**EXERCISE DETAILS**
Each line from the one holding "You are a computer-use" to the last line of the listing must be set down exactly. No pictures are to be included.
AVAILABLE DATA START
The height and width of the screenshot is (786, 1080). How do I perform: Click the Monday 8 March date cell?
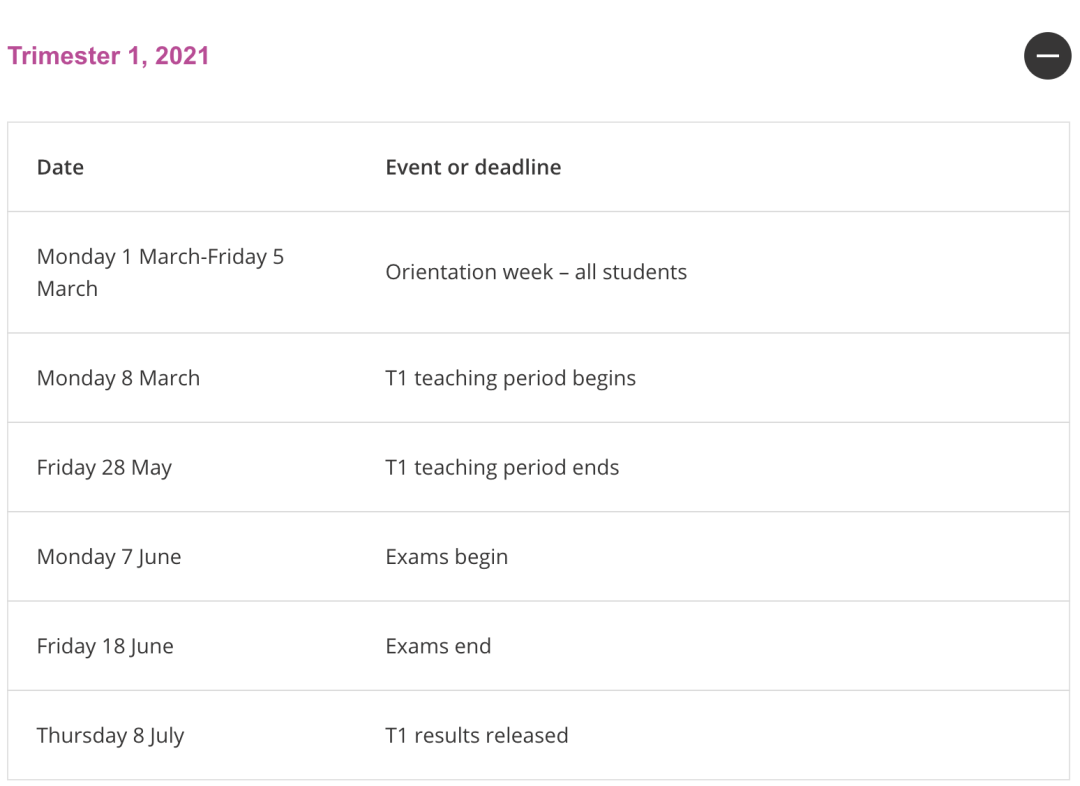(x=118, y=378)
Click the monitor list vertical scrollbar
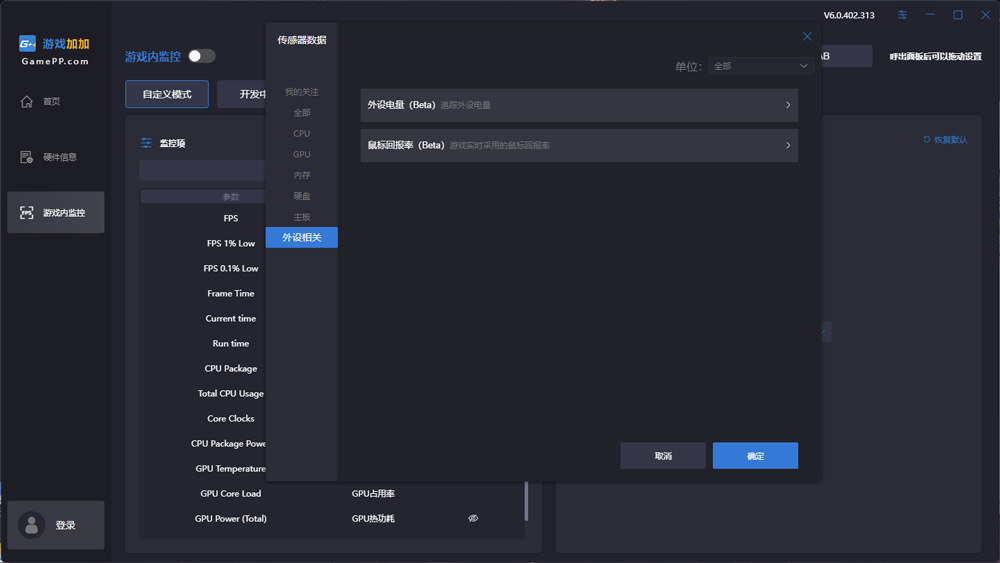Screen dimensions: 1000x563 coord(527,500)
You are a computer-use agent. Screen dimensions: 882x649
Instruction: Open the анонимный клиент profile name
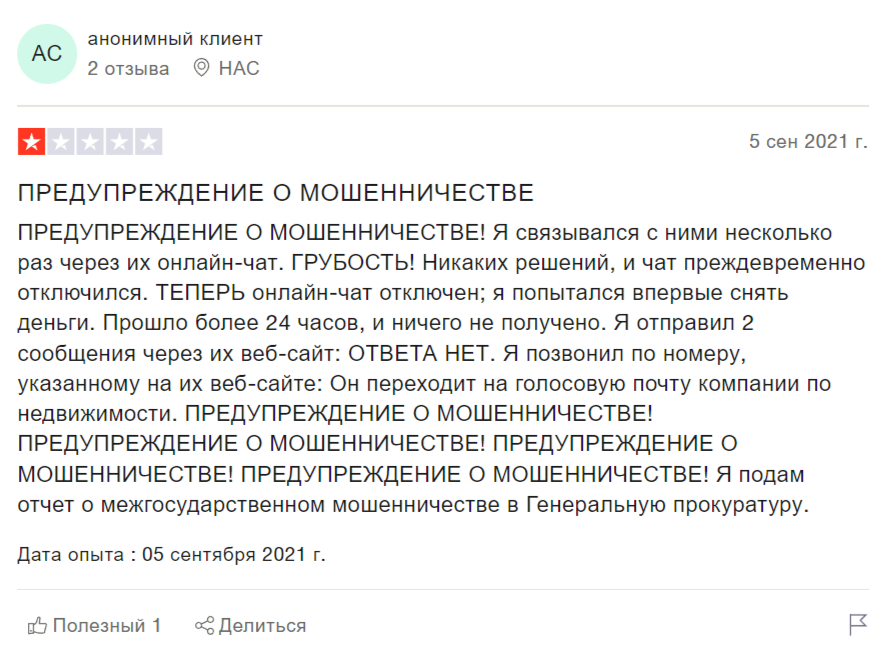point(175,39)
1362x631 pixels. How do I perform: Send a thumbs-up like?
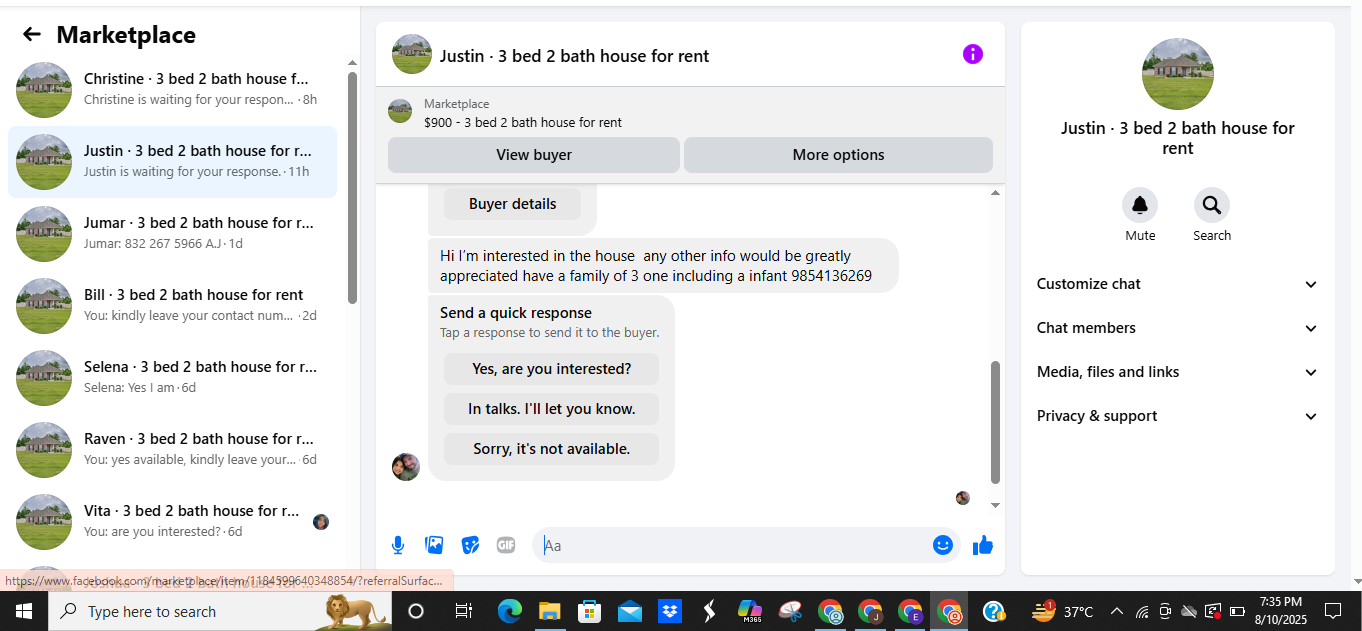(x=983, y=545)
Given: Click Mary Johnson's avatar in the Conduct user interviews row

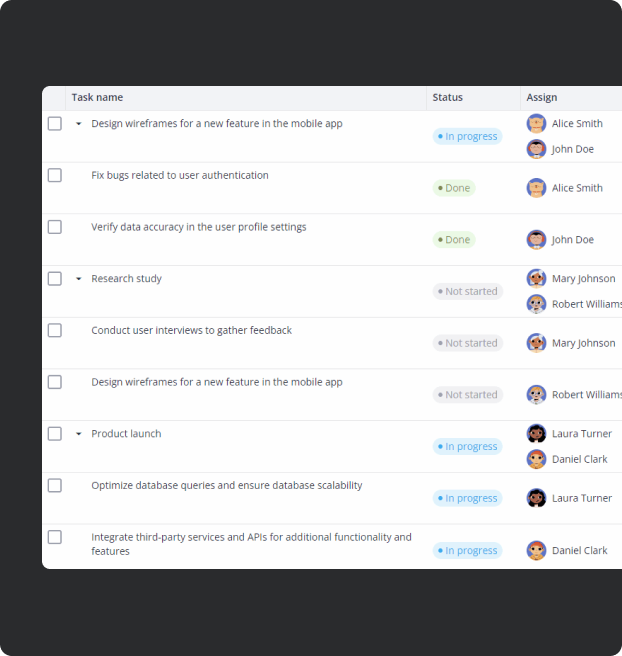Looking at the screenshot, I should (x=536, y=343).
AVAILABLE DATA END
**TASK ANSWER**
You are a computer-use agent. Screen dimensions: 882x649
Instruction: Open the анонимный клиент profile name
point(175,39)
1362x631 pixels. How do I perform: Send a thumbs-up like?
(x=983, y=545)
Given: Click Mary Johnson's avatar in the Conduct user interviews row

Looking at the screenshot, I should (x=536, y=343).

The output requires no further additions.